In the past few years, sophisticated technologies such as fuzzy-rule based systems, neural networks and numerous optimization methods have been utilized to detect edges and reduce noise in digital images. These techniques are effective at detecting noise in high-noise environments, but they have several drawbacks. When the density of digital photos is large, these methods introduce computational complexity, and key image features may be lost, as well as certain image edges. Although there have been some attempts to deal with those issues, the obtained results are still preliminary as most of the useful information on membership functions is ignored during the networked fuzzy controller/filter design. Thus, some more powerful relaxation techniques and compensation strategies to tackle this issue are desired.

Researchers working on a variety of image detection problems are still looking for an efficient classifier. In recent advancements, it has been noticed that most works are primarily focused on CNN-based models, whilst alternative deep learning strategies such as the fuzzy-model-based nonlinear classification scheme are limited, despite the fact that this technique outperforms a single model. Fuzzy-model-based nonlinear classification systems with reduced fault classification and reduced fault-tolerant control problems for various image processing, especially as applied to medical image processing tasks would be an interesting topic [118,119,120,121].

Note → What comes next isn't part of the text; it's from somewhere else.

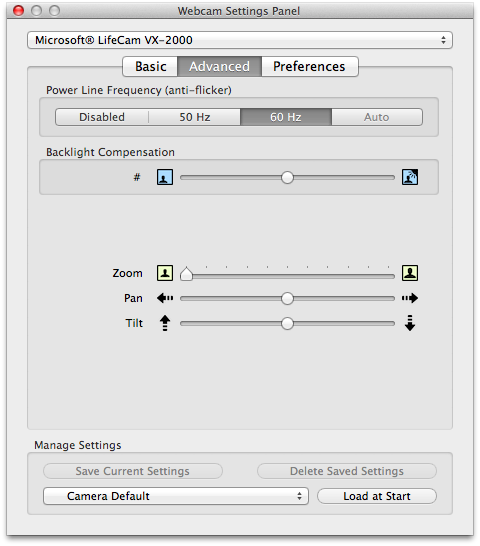Click the tilt down arrow icon

[410, 323]
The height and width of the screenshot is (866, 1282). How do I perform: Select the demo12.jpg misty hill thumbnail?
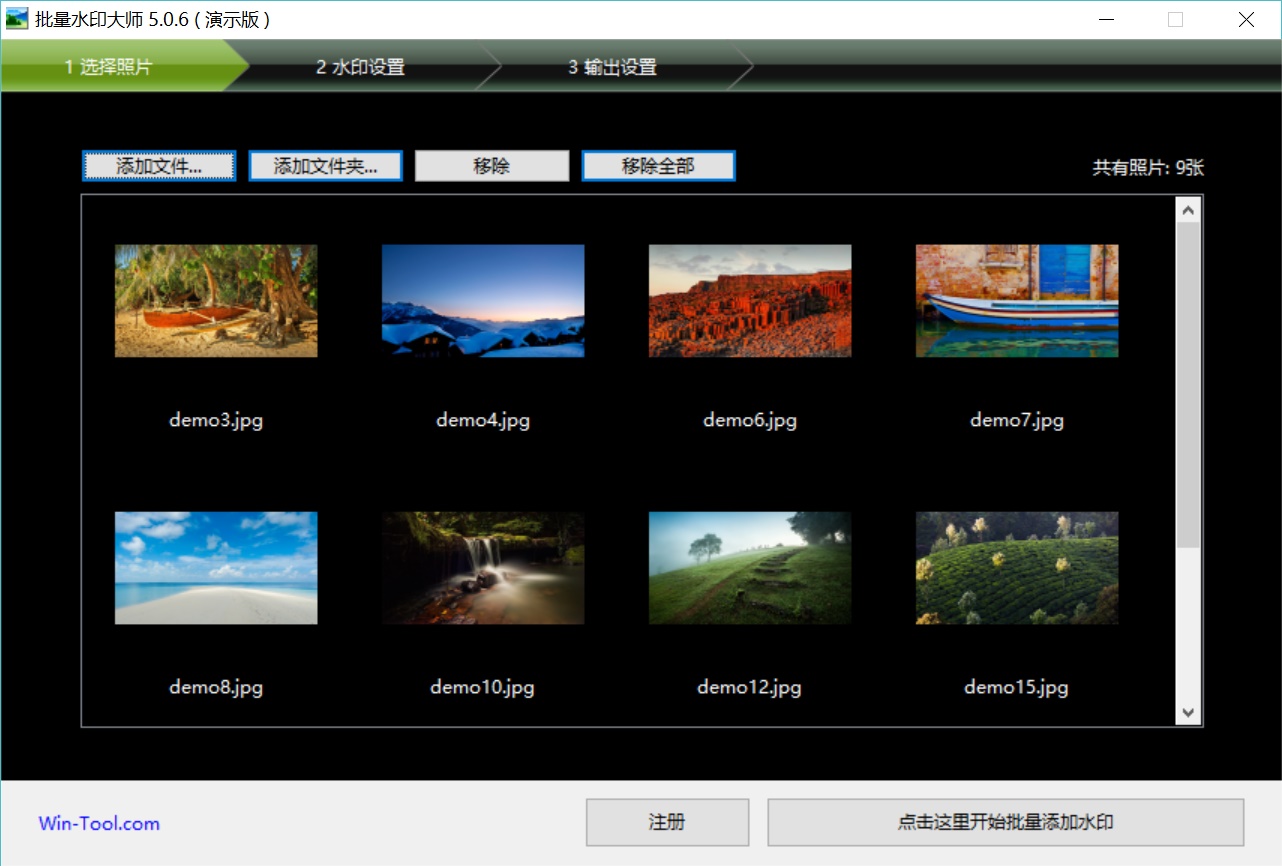(750, 568)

Nowadays, big data are present in almost everywhere of our daily life including social networks, online and offline transactions, medical records, and sensors. An immense volume of heterogeneous data can be generated at exponential rates. The capabilities of handling big data are vital to many scientific and engineering applications. Fuzzy set techniques play an important role in processing big data as they can not only model uncertainties of both data sources and results of algorithms, but offer a platform for potentially new application areas where fuzzy-rule based logic control has not yet been deployed. Examples are likely to be found in emergent research areas such as virtual and augmented reality. Furthermore, it may also be argued that they may also be incorporated to some degree in many future solutions for business, education, robotics, AI based diagnostics or manufacturing, and renewable energy sectors, as long as DSP based filter engineering approaches may be seamlessly integrated within these fields.